Mobile Ticketing’s Next Stop: Mass Transit

Digital tickets making their way to commercial air, rail and bus services.

By John O'Malley on November 4, 2013

Millions of smartphone owners use mass transit or commercial air, rail and bus service every day, whether it be for early morning commutes or jetting off on a business trip or family vacation. Anyone who travels frequently knows one thing: it can be a hassle. From ticketing to security to transferring, “getting there” can be half the battle. But at least one of these irritants could one day be a thing of the past.

A recent study conducted by Juniper Research predicts that mobile ticketing will triple over the next five years. The report noted that mobile ticketing can offer smartphone users a more positive travel experience by making the whole process, well, mobile. And commercial travel carriers are already jumping on board with apps and mobile platforms that make mobile e-ticketing the go-to method for the savvy traveler.

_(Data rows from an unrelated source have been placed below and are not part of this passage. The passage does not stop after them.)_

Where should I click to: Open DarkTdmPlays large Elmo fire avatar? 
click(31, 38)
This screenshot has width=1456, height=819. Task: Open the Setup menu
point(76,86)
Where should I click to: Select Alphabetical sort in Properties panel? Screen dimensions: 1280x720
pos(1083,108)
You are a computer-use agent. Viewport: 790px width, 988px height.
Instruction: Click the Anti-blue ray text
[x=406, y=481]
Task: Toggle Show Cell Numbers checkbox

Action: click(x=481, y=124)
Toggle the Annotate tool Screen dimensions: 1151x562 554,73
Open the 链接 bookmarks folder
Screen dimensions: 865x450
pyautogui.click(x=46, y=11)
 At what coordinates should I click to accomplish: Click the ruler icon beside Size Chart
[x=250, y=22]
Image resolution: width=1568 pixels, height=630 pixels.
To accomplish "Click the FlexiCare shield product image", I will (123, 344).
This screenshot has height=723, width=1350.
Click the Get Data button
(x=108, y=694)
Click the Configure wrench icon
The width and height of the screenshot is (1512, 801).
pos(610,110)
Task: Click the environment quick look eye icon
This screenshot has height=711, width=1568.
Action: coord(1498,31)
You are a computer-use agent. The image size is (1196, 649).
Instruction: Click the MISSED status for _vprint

Many apps for major airlines and railways use QR codes, allowing customers to check in for flights, trains or bus rides with their mobile devices, which effectively become an electronic boarding pass. It’s easy, and it allows passengers to ditch long lines and paper boarding passes.

Mobile ticketing apps can also keep travelers well informed. For example, United Airlines allows travelers experiencing flight delays and cancellations to explore other itineraries, including options for alternate routes, airports or travel dates. 

In Portland, Ore., for instance, the city’s TriMet ticket app offers smartphone-based ticketing across all of its operations, including the region's commuter rail, light rail, streetcar and bus lines. Riders have no need to carry cash or count exact change. Tickets can also be stored on a smartphone for future use. 

Mobile ticketing is another example of how technology is making travel easier for commuters and jetsetters alike.